→ **Word and element location records**:
= = = = =

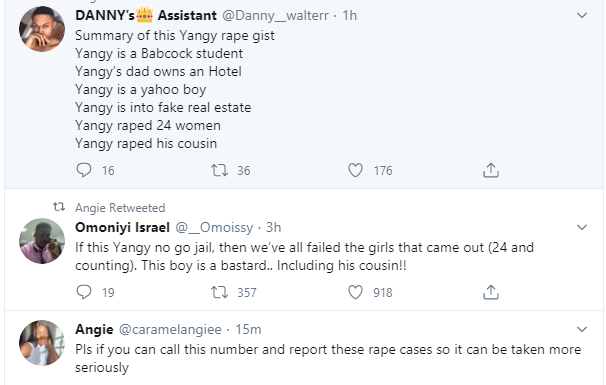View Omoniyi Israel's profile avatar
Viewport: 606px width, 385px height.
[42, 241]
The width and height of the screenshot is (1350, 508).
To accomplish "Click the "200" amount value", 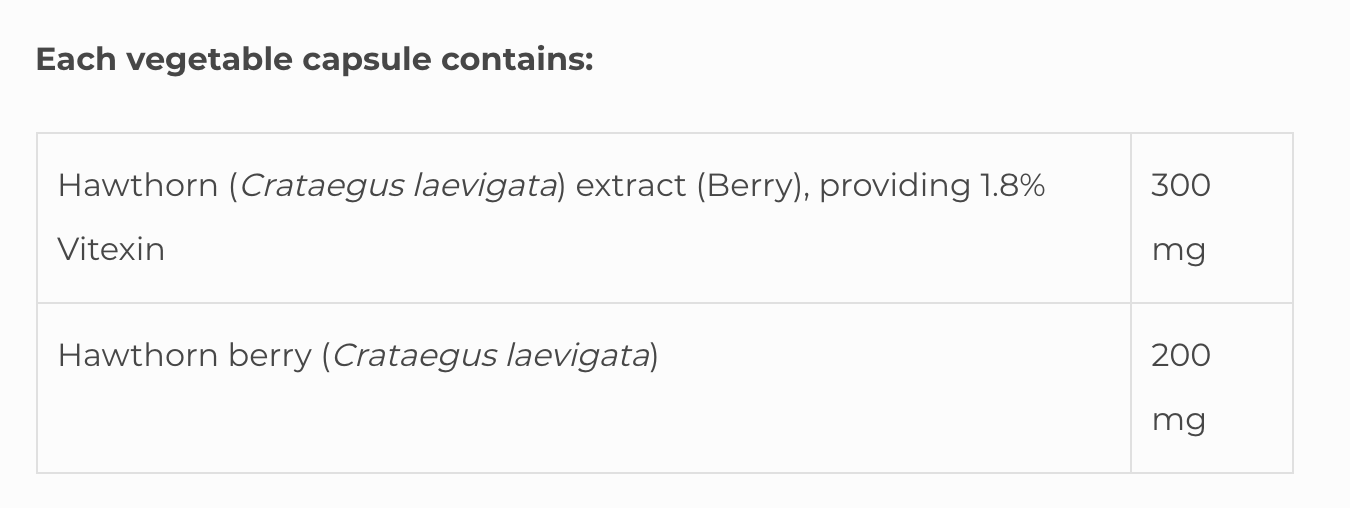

= = = = =

→ **Objective**:
Render every line of the data above as a Markdown table with the columns Row and Line, numbering the rows in order. Omit blank lines, and leave the pictures out of the answer.

→ **The solution**:
| Row | Line |
|---|---|
| 1 | View Omoniyi Israel's profile avatar |
| 2 | Viewport: 606px width, 385px height. |
| 3 | [42, 241] |
| 4 | The width and height of the screenshot is (1350, 508). |
| 5 | To accomplish "Click the "200" amount value",  |